Investigation of the effect of acquisition schemes on time-resolved magnetic resonance fingerprinting

Abstract

Purpose. This study aims to investigate the feasibility of different acquisition methods for time-resolved magnetic resonance fingerprinting (TR-MRF) in computer simulation. Methods. An extended cardiac-torso (XCAT) phantom is used to generate abdominal T1, T2, and proton density maps for MRF simulation. The simulated MRF technique consists of an IR-FISP MRF sequence with spiral trajectory acquisition. MRF maps were simulated with different numbers of repetitions from 1 to 15. Three different methods were used to generate TR-MRF maps: (1) continuous acquisition without delay between MRF repetitions; (2) continuous acquisition with 5 s delay between MRF repetitions; (3) triggered acquisition with variable delay between MRF repetitions to allow the next acquisition to start at different respiration phase. After the generation of TR-MRF maps, the image quality indexes including the absolute T1 and T2 values, signal-to-noise-ratio (SNR), tumor-to-liver contrast-to-noise ratio, error in the amplitude of diaphragm motion and tumor volume error were used to evaluate the reconstructed parameter maps. Three volunteers were recruited to test the feasibility of the selected acquisition method. Results. Dynamic MR parametric maps using three different acquisition methods were estimated. The overall and liver T1 value error, liver SNR in T1 and T2 maps, and tumor SNR from T1 maps from triggered method is statistically significantly better than the other two methods (p-value < 0.05). The other image quality indexes have no significant difference between the triggered method and the other two continuous acquisition methods.

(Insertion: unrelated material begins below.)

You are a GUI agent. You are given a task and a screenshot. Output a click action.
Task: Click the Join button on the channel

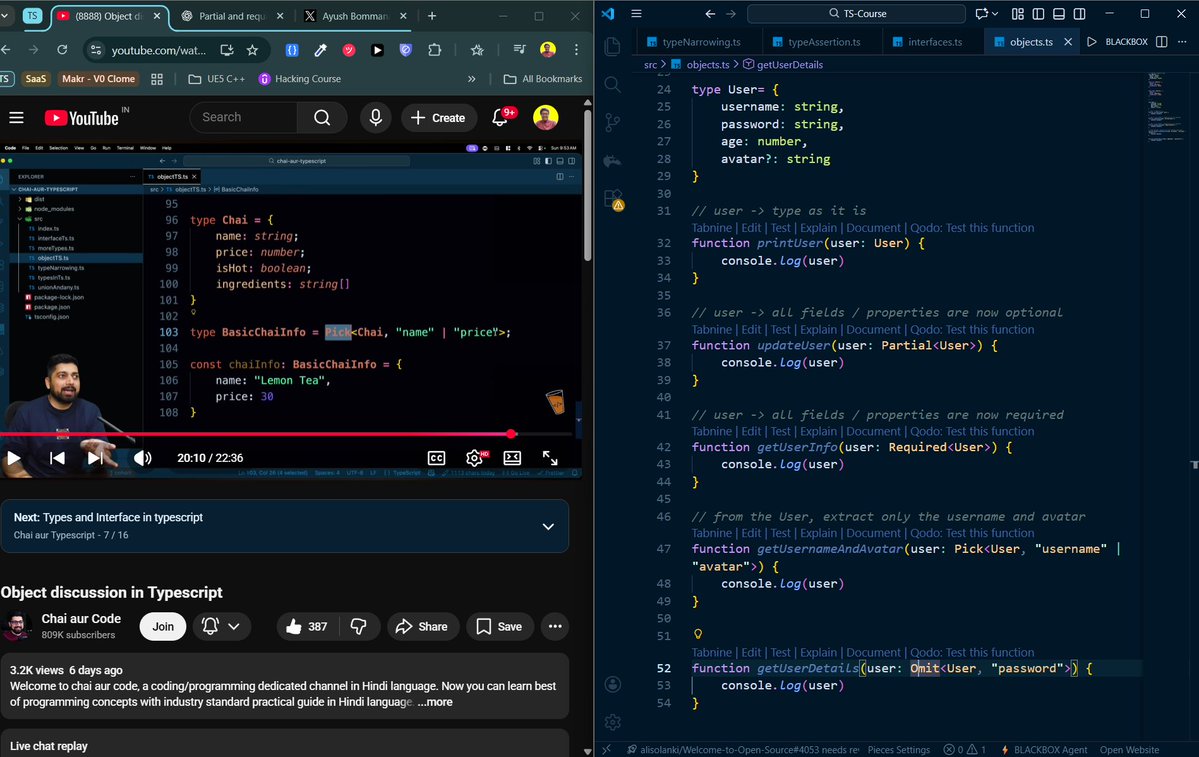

All image quality indexes exhibit no significant difference between the acquisition methods with 0 s and 5 s delay. The triggered method was successfully performed in three healthy volunteers. Conclusion. TR-MRF technique was investigated using three different acquisition methods in computer simulation where the triggered method showed better performance than the other two methods. The triggered method has been tested successfully in healthy volunteers.